# Cassie - Brindle Staffie x with Hope Rescue



## kilmousk (Oct 18, 2009)

Cassie is a 10 month old staffie cross and is currently on foster in Aberystwyth.

Stunning dog and cat friendly staffie cross looking for an adult only home with someone home for the best part of the day.

The Cassie Fact File
Dog status: Excellent
Cat status: Excellent
Child status: Nervous with new people of any age. Will need a home without children
House training: Perfect
Home alone: Can be left for short periods, not suitable for full time worker
Basic training: Very good, knows sit,stay,lie down,come,leave it and walks nicely on the lead










Cassie came to us from less tha adequate conditions, she was rescued by a kind member of the public from an abusive situation and then moved in to foster care with Hope. Cassie had been living outdoors in a shed and had been wearing a harness for some time. She had continued to grow and the harness did not and it had cut into the back of her legs. Cassie is a nervous dog around new people and takes a while to trust. However, once she does she is a loving and affectionate dog and will give you her undying love and affection. We would like a home without children or visiting children as she is not socialised with young people and finds them scary.

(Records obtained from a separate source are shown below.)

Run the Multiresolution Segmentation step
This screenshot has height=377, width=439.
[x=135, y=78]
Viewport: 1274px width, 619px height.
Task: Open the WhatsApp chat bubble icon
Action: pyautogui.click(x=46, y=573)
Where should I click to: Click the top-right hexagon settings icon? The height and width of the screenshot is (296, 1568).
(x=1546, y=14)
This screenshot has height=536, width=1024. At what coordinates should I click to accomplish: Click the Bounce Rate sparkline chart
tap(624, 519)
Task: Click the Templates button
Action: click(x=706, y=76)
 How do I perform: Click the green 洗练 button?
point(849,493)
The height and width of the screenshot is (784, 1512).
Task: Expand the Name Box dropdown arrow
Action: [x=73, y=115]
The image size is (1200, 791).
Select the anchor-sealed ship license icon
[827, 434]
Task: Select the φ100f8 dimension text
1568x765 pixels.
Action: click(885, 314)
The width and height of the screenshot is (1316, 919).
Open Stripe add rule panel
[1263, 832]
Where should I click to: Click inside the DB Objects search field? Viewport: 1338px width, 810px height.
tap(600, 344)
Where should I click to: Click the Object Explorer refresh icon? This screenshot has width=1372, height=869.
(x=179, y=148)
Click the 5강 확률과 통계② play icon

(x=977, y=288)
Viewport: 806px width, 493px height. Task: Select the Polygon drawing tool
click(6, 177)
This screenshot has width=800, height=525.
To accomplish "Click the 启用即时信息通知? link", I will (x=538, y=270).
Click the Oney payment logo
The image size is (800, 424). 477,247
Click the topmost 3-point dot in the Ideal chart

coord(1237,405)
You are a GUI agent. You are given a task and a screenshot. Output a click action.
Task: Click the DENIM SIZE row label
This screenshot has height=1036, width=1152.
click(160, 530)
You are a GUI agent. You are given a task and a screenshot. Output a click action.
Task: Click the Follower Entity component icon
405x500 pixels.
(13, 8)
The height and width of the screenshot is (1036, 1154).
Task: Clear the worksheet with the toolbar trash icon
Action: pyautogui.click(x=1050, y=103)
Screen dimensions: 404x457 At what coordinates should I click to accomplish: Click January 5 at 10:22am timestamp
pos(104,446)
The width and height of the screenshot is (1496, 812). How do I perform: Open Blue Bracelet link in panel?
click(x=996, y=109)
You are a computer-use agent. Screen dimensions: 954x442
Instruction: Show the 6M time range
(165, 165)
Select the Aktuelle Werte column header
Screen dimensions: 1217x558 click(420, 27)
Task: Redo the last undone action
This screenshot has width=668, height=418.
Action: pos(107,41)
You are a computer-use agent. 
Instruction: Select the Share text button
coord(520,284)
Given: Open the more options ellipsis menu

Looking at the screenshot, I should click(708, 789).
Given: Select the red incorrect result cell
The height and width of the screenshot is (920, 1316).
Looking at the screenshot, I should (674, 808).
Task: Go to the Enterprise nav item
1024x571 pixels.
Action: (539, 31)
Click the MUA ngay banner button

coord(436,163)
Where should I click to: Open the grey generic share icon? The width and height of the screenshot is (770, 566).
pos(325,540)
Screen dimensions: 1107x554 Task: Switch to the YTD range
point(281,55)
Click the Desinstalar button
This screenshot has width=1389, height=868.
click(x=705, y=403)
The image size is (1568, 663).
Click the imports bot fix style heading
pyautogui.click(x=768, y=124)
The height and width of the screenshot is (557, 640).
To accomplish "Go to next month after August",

Cassie is very dog friendly, she is living in foster care with other dogs including younger pups and is very accepting and playful with them. She can be rehomed with other dogs or on her own. Cassie is also polite with dogs that she meets out on walks.

Cassie is living in foster care with 5 cats and is excellent with them.

Cassie is not a huge fan of being on her own without human company and she will not be rehomed with full time workers. Ideally she would love a new home where someone is around for the best part of the day. Her foster mum has been gradually leaving her for longer periods taking care to ensure she is comfortable with each extending amount of time alone.

Cassie is house training and has a very good level of basic training including excellent recall and walking nicely on the lead. She is not destructive in the home and will always chew on her own toys or a bone if she is bored. Cassie enjoys her walks and being out and about.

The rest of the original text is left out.